▶ _PROBLEM REQUIREMENTS_: Duplicate every one of the entries below line for line, without changing anything.

Stored items
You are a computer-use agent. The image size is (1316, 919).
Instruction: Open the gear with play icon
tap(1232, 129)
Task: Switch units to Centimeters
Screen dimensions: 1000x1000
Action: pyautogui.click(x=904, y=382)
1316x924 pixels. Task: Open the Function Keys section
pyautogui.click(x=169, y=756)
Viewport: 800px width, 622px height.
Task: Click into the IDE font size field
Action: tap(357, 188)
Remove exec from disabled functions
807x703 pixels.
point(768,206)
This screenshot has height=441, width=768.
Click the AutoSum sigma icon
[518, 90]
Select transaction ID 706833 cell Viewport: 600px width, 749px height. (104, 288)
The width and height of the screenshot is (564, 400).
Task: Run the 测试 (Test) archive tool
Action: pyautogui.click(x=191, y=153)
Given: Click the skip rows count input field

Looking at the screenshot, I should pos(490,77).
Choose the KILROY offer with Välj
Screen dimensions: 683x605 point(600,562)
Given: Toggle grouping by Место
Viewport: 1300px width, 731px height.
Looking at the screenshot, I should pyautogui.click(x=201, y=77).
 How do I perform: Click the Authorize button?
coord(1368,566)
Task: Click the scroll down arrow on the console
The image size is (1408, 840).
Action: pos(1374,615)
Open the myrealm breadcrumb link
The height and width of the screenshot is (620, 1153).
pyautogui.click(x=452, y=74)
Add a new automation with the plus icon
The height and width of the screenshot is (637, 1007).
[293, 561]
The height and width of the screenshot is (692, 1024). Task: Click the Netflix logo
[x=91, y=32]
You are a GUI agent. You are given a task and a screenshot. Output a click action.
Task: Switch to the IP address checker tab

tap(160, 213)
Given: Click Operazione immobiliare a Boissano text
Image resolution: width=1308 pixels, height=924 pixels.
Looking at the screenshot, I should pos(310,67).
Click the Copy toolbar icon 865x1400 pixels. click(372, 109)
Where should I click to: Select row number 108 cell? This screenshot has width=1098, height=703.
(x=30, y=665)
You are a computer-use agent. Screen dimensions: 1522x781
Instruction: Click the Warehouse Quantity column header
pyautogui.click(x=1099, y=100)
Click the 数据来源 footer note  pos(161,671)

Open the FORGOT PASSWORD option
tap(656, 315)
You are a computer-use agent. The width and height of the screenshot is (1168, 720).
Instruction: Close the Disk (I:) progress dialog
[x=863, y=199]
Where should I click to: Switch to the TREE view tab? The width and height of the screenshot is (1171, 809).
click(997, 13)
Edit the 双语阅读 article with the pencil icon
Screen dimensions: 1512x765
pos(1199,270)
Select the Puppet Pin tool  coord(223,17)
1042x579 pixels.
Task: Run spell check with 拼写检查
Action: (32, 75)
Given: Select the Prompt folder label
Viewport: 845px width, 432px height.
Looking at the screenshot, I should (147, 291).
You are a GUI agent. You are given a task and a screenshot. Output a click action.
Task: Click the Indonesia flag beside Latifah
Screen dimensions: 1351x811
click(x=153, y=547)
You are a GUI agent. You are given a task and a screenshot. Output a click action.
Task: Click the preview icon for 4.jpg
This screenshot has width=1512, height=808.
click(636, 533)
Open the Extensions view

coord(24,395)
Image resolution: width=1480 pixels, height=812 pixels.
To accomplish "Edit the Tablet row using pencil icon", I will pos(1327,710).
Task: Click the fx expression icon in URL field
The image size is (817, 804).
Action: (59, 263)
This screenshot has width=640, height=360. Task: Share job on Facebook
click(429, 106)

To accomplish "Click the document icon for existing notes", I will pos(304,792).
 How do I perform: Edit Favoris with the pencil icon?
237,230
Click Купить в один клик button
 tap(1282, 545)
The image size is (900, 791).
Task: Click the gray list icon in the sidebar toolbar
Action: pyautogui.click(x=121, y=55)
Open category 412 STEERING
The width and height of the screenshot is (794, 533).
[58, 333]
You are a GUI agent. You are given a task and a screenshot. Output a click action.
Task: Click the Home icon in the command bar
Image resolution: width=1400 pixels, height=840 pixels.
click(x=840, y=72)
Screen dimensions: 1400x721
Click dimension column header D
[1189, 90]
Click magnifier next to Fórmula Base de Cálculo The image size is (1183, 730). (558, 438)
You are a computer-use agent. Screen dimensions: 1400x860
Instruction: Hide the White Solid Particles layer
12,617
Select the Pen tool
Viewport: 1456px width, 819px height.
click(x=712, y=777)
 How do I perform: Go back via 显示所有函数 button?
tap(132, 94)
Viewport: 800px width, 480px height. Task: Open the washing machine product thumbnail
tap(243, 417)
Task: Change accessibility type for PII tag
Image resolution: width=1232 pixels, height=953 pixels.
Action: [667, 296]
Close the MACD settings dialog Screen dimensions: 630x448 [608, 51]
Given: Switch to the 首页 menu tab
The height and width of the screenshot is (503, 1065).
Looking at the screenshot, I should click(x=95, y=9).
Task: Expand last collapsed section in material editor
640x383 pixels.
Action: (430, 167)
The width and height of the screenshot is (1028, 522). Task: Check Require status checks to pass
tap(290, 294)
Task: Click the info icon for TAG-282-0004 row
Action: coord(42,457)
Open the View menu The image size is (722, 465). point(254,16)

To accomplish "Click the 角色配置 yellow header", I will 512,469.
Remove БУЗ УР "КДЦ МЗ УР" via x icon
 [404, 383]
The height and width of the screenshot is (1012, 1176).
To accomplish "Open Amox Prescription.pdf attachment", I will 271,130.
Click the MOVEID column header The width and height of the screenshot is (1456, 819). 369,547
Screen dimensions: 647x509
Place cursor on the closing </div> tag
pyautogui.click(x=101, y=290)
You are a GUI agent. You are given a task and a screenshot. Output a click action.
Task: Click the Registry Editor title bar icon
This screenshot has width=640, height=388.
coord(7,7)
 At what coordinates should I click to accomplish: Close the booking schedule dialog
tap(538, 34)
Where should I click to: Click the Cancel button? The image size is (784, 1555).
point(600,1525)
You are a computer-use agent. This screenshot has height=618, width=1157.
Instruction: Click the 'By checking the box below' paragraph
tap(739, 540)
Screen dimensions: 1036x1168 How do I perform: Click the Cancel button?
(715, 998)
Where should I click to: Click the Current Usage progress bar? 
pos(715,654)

▶ _ANSWER TO THE EXERCISE_:
You are a computer-use agent. The image size is (1316, 919).
Instruction: Open the gear with play icon
tap(1232, 129)
Task: Switch units to Centimeters
Screen dimensions: 1000x1000
Action: pyautogui.click(x=904, y=382)
1316x924 pixels. Task: Open the Function Keys section
pyautogui.click(x=169, y=756)
Viewport: 800px width, 622px height.
Task: Click into the IDE font size field
Action: tap(357, 188)
Remove exec from disabled functions
807x703 pixels.
point(768,206)
This screenshot has height=441, width=768.
Click the AutoSum sigma icon
[518, 90]
Select transaction ID 706833 cell Viewport: 600px width, 749px height. (104, 288)
The width and height of the screenshot is (564, 400).
Task: Run the 测试 (Test) archive tool
Action: pyautogui.click(x=191, y=153)
Given: Click the skip rows count input field

Looking at the screenshot, I should pos(490,77).
Choose the KILROY offer with Välj
Screen dimensions: 683x605 point(600,562)
Given: Toggle grouping by Место
Viewport: 1300px width, 731px height.
Looking at the screenshot, I should pyautogui.click(x=201, y=77).
 How do I perform: Click the Authorize button?
coord(1368,566)
Task: Click the scroll down arrow on the console
The image size is (1408, 840).
Action: pos(1374,615)
Open the myrealm breadcrumb link
The height and width of the screenshot is (620, 1153).
pyautogui.click(x=452, y=74)
Add a new automation with the plus icon
The height and width of the screenshot is (637, 1007).
[293, 561]
The height and width of the screenshot is (692, 1024). Task: Click the Netflix logo
[x=91, y=32]
You are a GUI agent. You are given a task and a screenshot. Output a click action.
Task: Switch to the IP address checker tab

tap(160, 213)
Given: Click Operazione immobiliare a Boissano text
Image resolution: width=1308 pixels, height=924 pixels.
Looking at the screenshot, I should pos(310,67).
Click the Copy toolbar icon 865x1400 pixels. click(372, 109)
Where should I click to: Select row number 108 cell? This screenshot has width=1098, height=703.
(x=30, y=665)
You are a computer-use agent. Screen dimensions: 1522x781
Instruction: Click the Warehouse Quantity column header
pyautogui.click(x=1099, y=100)
Click the 数据来源 footer note  pos(161,671)

Open the FORGOT PASSWORD option
tap(656, 315)
You are a computer-use agent. The width and height of the screenshot is (1168, 720).
Instruction: Close the Disk (I:) progress dialog
[x=863, y=199]
Where should I click to: Switch to the TREE view tab? The width and height of the screenshot is (1171, 809).
click(997, 13)
Edit the 双语阅读 article with the pencil icon
Screen dimensions: 1512x765
pos(1199,270)
Select the Puppet Pin tool  coord(223,17)
1042x579 pixels.
Task: Run spell check with 拼写检查
Action: (32, 75)
Given: Select the Prompt folder label
Viewport: 845px width, 432px height.
Looking at the screenshot, I should (147, 291).
You are a GUI agent. You are given a task and a screenshot. Output a click action.
Task: Click the Indonesia flag beside Latifah
Screen dimensions: 1351x811
click(x=153, y=547)
You are a GUI agent. You are given a task and a screenshot. Output a click action.
Task: Click the preview icon for 4.jpg
This screenshot has width=1512, height=808.
click(636, 533)
Open the Extensions view

coord(24,395)
Image resolution: width=1480 pixels, height=812 pixels.
To accomplish "Edit the Tablet row using pencil icon", I will pos(1327,710).
Task: Click the fx expression icon in URL field
The image size is (817, 804).
Action: (59, 263)
This screenshot has width=640, height=360. Task: Share job on Facebook
click(429, 106)

To accomplish "Click the document icon for existing notes", I will pos(304,792).
 How do I perform: Edit Favoris with the pencil icon?
237,230
Click Купить в один клик button
 tap(1282, 545)
The image size is (900, 791).
Task: Click the gray list icon in the sidebar toolbar
Action: pyautogui.click(x=121, y=55)
Open category 412 STEERING
The width and height of the screenshot is (794, 533).
[58, 333]
You are a GUI agent. You are given a task and a screenshot. Output a click action.
Task: Click the Home icon in the command bar
Image resolution: width=1400 pixels, height=840 pixels.
click(x=840, y=72)
Screen dimensions: 1400x721
Click dimension column header D
[1189, 90]
Click magnifier next to Fórmula Base de Cálculo The image size is (1183, 730). (558, 438)
You are a computer-use agent. Screen dimensions: 1400x860
Instruction: Hide the White Solid Particles layer
12,617
Select the Pen tool
Viewport: 1456px width, 819px height.
click(x=712, y=777)
 How do I perform: Go back via 显示所有函数 button?
tap(132, 94)
Viewport: 800px width, 480px height. Task: Open the washing machine product thumbnail
tap(243, 417)
Task: Change accessibility type for PII tag
Image resolution: width=1232 pixels, height=953 pixels.
Action: [667, 296]
Close the MACD settings dialog Screen dimensions: 630x448 [608, 51]
Given: Switch to the 首页 menu tab
The height and width of the screenshot is (503, 1065).
Looking at the screenshot, I should click(x=95, y=9).
Task: Expand last collapsed section in material editor
640x383 pixels.
Action: (430, 167)
The width and height of the screenshot is (1028, 522). Task: Check Require status checks to pass
tap(290, 294)
Task: Click the info icon for TAG-282-0004 row
Action: coord(42,457)
Open the View menu The image size is (722, 465). point(254,16)

To accomplish "Click the 角色配置 yellow header", I will 512,469.
Remove БУЗ УР "КДЦ МЗ УР" via x icon
 [404, 383]
The height and width of the screenshot is (1012, 1176).
To accomplish "Open Amox Prescription.pdf attachment", I will 271,130.
Click the MOVEID column header The width and height of the screenshot is (1456, 819). 369,547
Screen dimensions: 647x509
Place cursor on the closing </div> tag
pyautogui.click(x=101, y=290)
You are a GUI agent. You are given a task and a screenshot. Output a click action.
Task: Click the Registry Editor title bar icon
This screenshot has width=640, height=388.
coord(7,7)
 At what coordinates should I click to accomplish: Close the booking schedule dialog
tap(538, 34)
Where should I click to: Click the Cancel button? The image size is (784, 1555).
point(600,1525)
You are a computer-use agent. This screenshot has height=618, width=1157.
Instruction: Click the 'By checking the box below' paragraph
tap(739, 540)
Screen dimensions: 1036x1168 How do I perform: Click the Cancel button?
(715, 998)
Where should I click to: Click the Current Usage progress bar? 
pos(715,654)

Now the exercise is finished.